A genealogy of violence, stopping a lifetime of savagery and a history of brutality.

I badly injured my first human being at the age of six, my youngest daughter is currently six. At six years old. I held a rock as large as I could hold and smashed it repeatedly against the side another boys head. He was hospitalised, I burst his eardrum.

My family history is filled with violent men, I am a violent man. Last night I had a situation at my Violent Men’s Group that was a confluence of events that drastically aggravates a situation. We were having a discussion about jealousy and doing an Agree/Disagree exercise. The supervisor would read out a situation and we would have to stand at one or the other end of the room depending on if we agreed or not.

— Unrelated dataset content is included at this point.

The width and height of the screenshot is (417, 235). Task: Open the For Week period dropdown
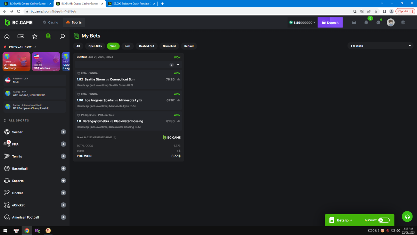tap(381, 46)
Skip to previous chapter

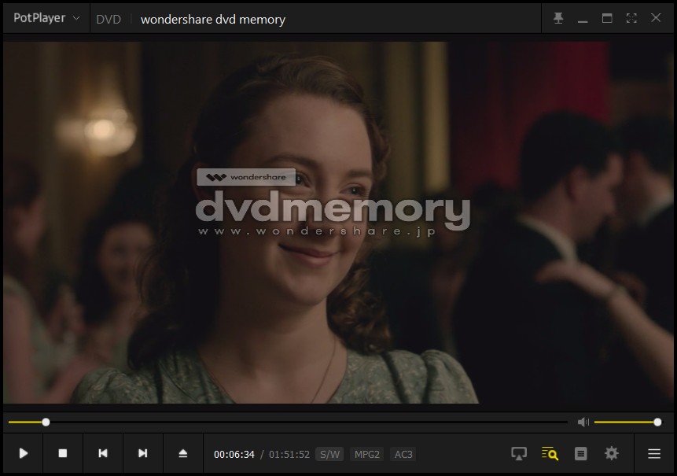pos(103,453)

After half a dozen questions and some heated discussions, we got on to this question.

Do you agree or disagree that you wouldn’t survive if your partner left.

I stood at the agree side, the only man there. Everyone was disagreeing with the statement.

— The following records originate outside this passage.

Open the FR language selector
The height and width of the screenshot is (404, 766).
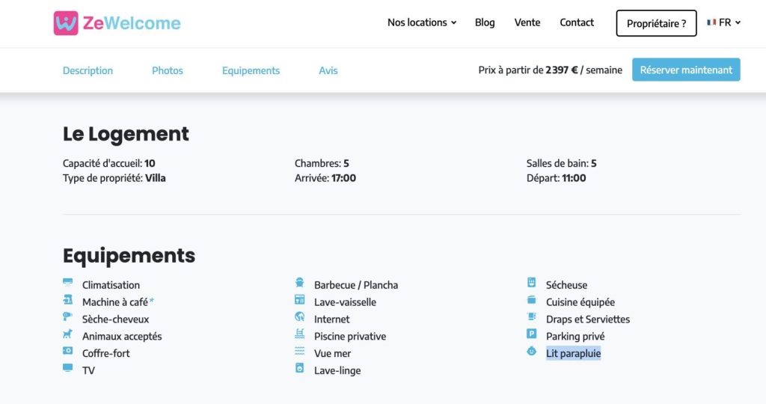click(x=723, y=22)
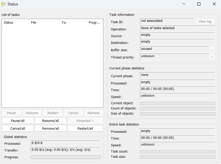Pause the selected task
The width and height of the screenshot is (221, 164).
point(11,113)
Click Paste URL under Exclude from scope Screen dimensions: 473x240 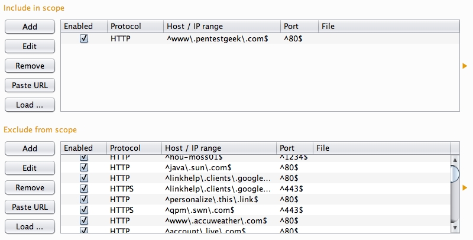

One particularly vocal idiot (and he is an idiot), started having a go at me for “Not being a Man”. I have a lifelong history of violence, there are things from my past that I cannot speak about, a depth of brutality that is shocking. I’ve mostly got away with it, there have been a few occasions when I’ve been convicted, but generally I’ve got away with it. This is due to a combination of factors, wealthy mother (until she cut me off for hospitalising her husband), patronage from members of the establishment and academia. Finally, good lawyers and an excellent knowledge of the law.

I never hit a woman, until I started hitting my wife and then finally presented myself to the police and made a confession and accepted no contest. That day was the end of my violence, it was the day I became a real man not a pastiche of beliefs that supposedly define a man.

So I stood there listening to him go on about me “not being a man”, all the other guys were behind him and started to agree. The supervisor was very good about managing the situation, she knows our histories. I’ve been honest and open about some of the things I’ve done – some I’ve left closed mainly because there’s no point bringing up the past, the list is pretty long and they’ve got a good enough picture and its not AA, I don’t have to make amends to those I’ve injured.

Thing is, I feel no remorse or guilt, (I do regarding my wife though, so that Is a major change for me), you only feel that when you go past your personal moral compass. Violence towards men is thoroughly acceptable in my worldview, I suffered a lot of violence directed towards me, so if I can take it you can take it.

So yesterday, stupid said stuff to my face, that would have caused a significant violent reaction from me and I did nothing. I heard his words, watched his sneery stupid behaviour and I did nothing. I didn’t react one way or the other, I was indifferent, later I thought to myself, that I’m glad that I don’t think like him and then I though, how amazing it is that we can change, previously I would have assaulted him, yesterday I didn’t.